Wenger: "Il faut revenir à la réalité"

Le 14/12/2013 à 19:40Mis à jour Le 14/12/2013 à 23:37

Torpillé par Manchester City (6-3), samedi, à l'Etihad Stadium, Arsenal, déjà battu par Naples mercredi, sort d'une semaine bien compliquée et inquiète défensivement avant de recevoir Chelsea le week-end prochain et d'aborder la décisive fin du mois de décembre.

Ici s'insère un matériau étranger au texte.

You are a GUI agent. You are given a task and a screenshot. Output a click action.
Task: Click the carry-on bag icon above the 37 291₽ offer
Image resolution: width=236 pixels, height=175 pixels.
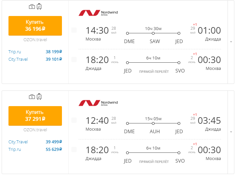[x=32, y=97]
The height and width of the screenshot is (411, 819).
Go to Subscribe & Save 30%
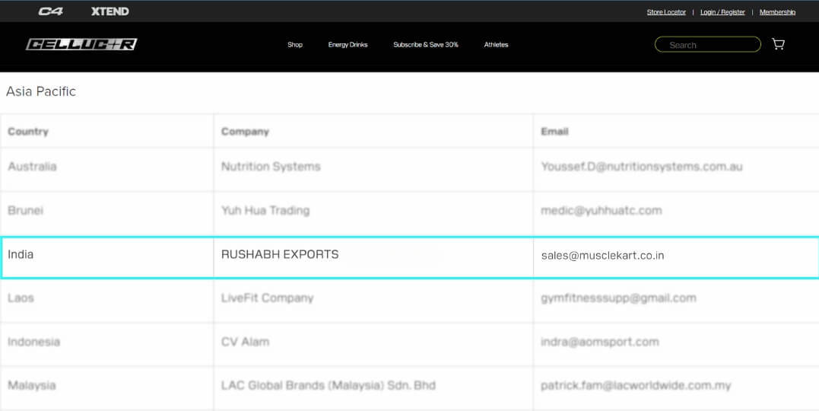(426, 45)
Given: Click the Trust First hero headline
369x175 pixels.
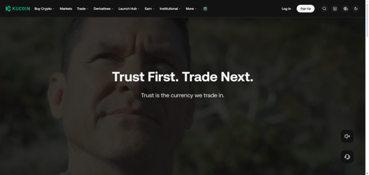Looking at the screenshot, I should click(183, 77).
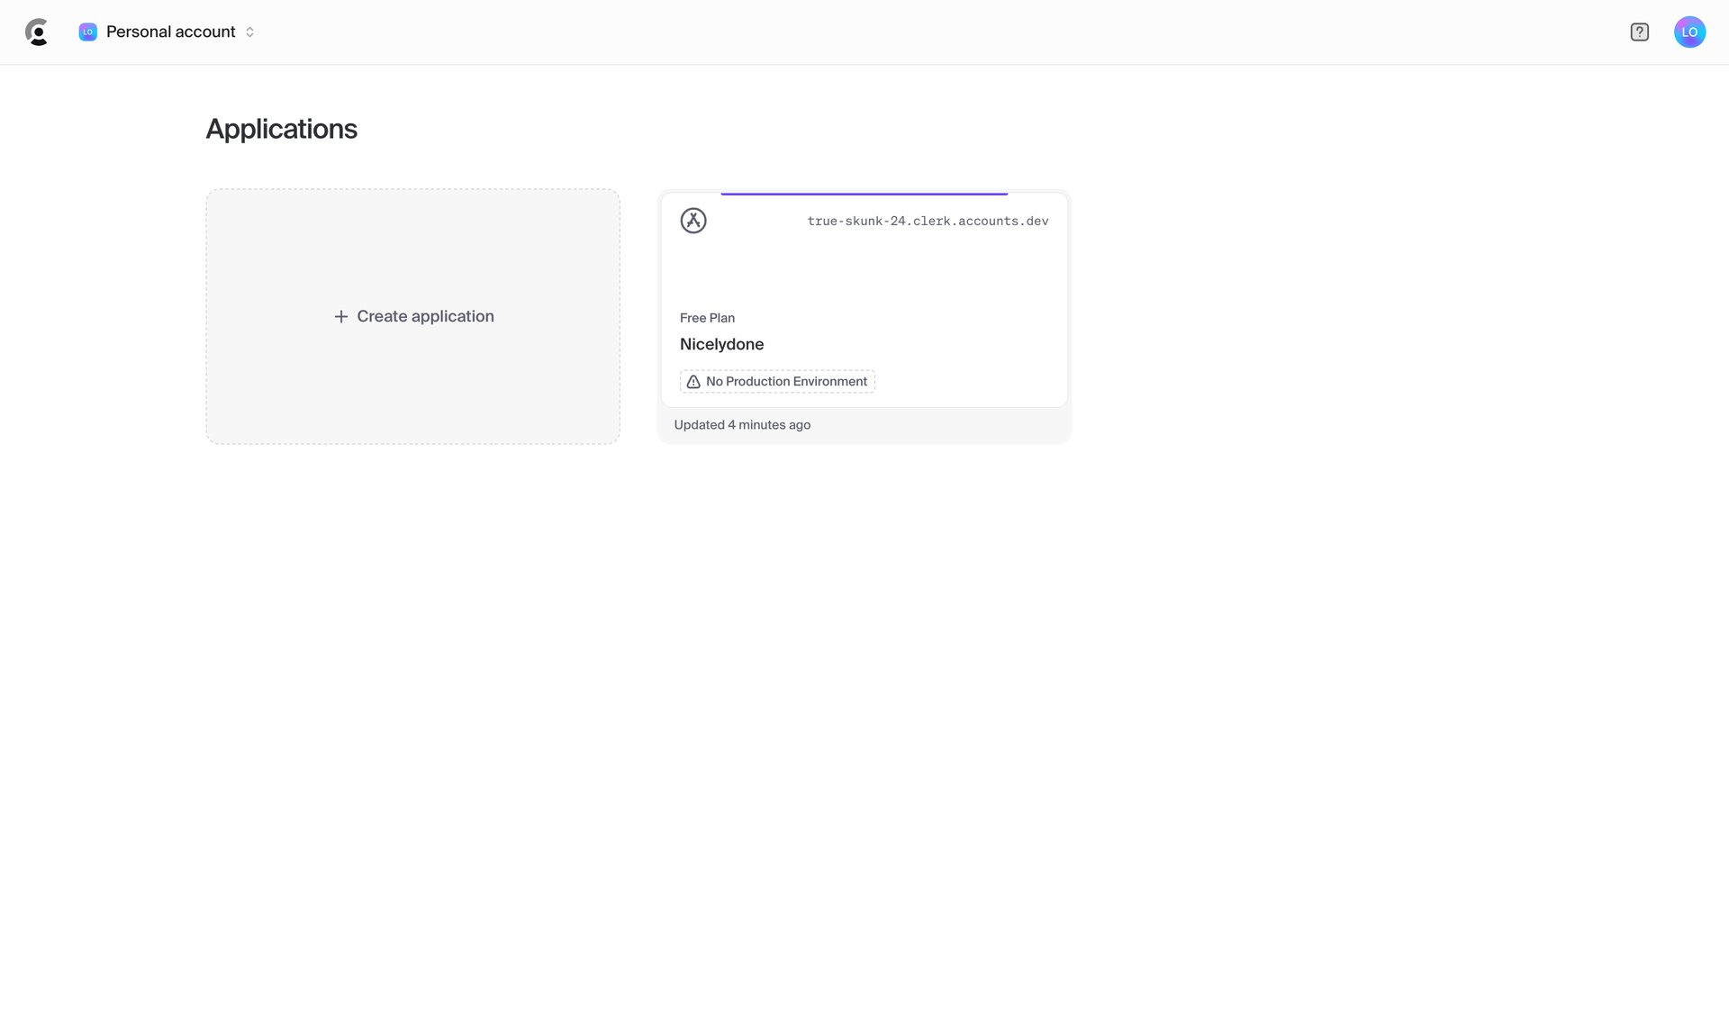Click the Create application button
The image size is (1729, 1016).
pos(412,316)
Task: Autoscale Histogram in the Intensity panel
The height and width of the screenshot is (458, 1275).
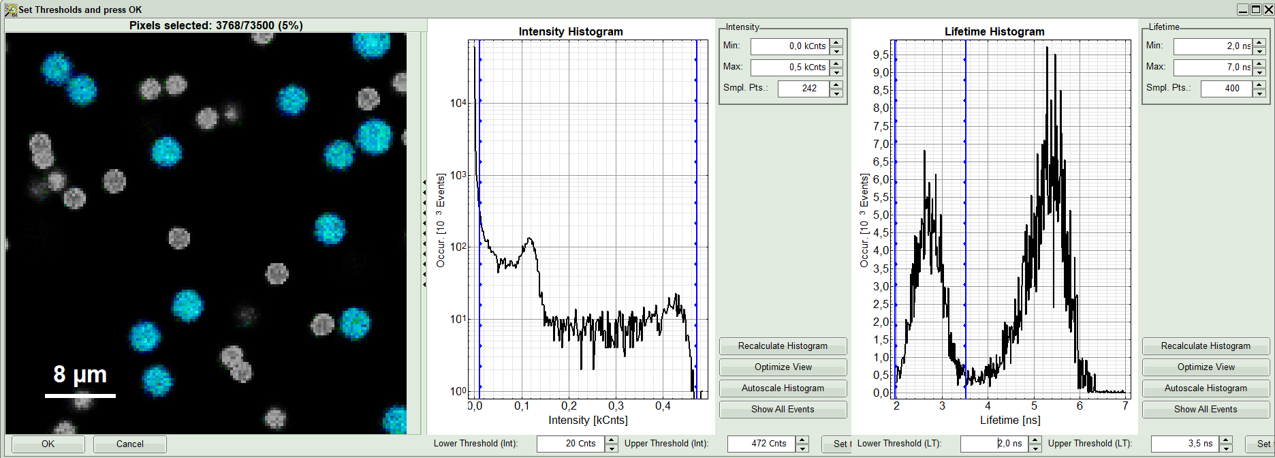Action: 783,388
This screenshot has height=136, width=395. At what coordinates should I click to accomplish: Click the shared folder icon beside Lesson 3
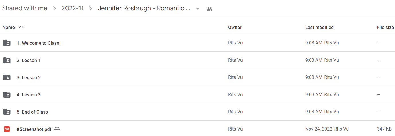coord(7,95)

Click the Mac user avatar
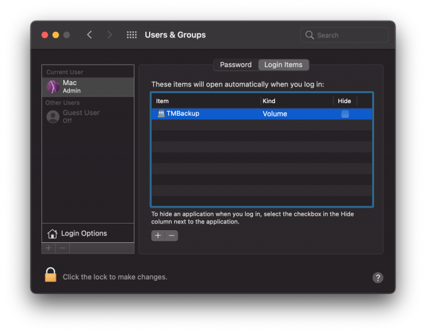pos(53,86)
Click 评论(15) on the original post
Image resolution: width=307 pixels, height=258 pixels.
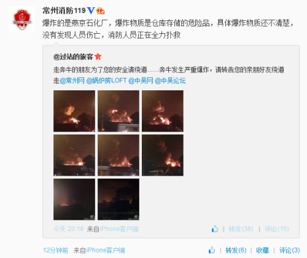(x=277, y=229)
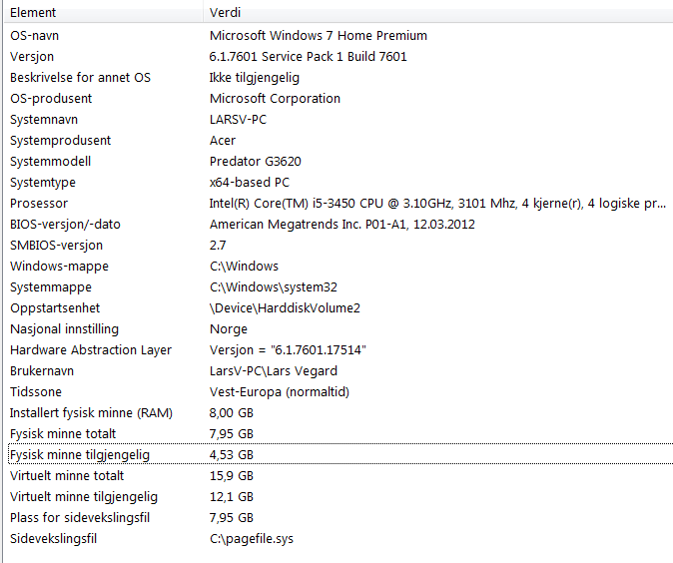The width and height of the screenshot is (673, 563).
Task: Click the Systemtype row
Action: [43, 183]
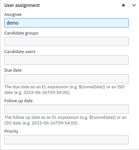The width and height of the screenshot is (139, 150).
Task: Focus the highlighted Assignee input field
Action: click(67, 23)
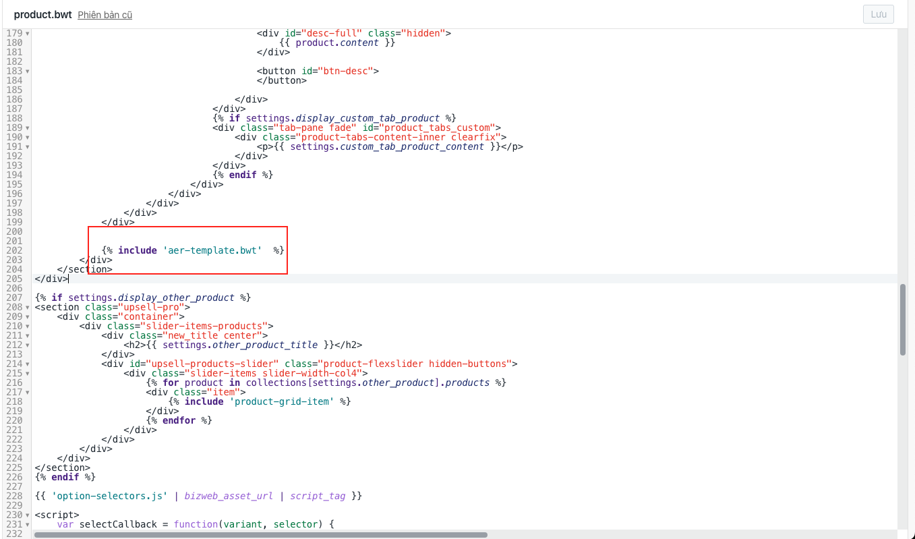Collapse the selectCallback function at line 231
Image resolution: width=915 pixels, height=539 pixels.
click(x=28, y=524)
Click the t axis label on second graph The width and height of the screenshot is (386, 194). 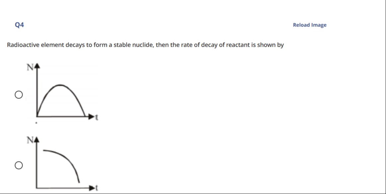pyautogui.click(x=97, y=188)
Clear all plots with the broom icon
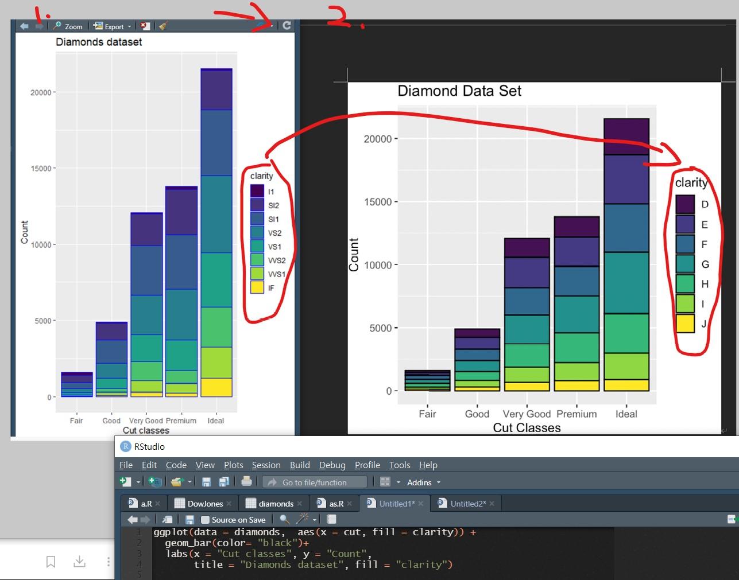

En l'espace d'une semaine, Arsenal, toujours leader de Premier League avec 35 points, a presque dilapidé toute l'avance dont il disposait sur son trio de poursuivants directs (Chelsea, Liverpool et Manchester City). Malmenés par Everton à l'Emirates Stadium, dimanche dernier, battus logiquement et passés à un but d'une improbable élimination en Ligue des champions à Naples (2-0) et largement surclassé par Manchester City samedi (6-3), les hommes d'Arsène Wenger papillonnent sur tous les plans. Si son bilan global (seulement trois défaites en Premier League après la 16e journée et cinq au total), n'incite évidemment pas à déclencher l'alarme à incendie, la mauvaise passe que traverse Arsenal depuis quelques jours n'arrive pas au meilleur moment.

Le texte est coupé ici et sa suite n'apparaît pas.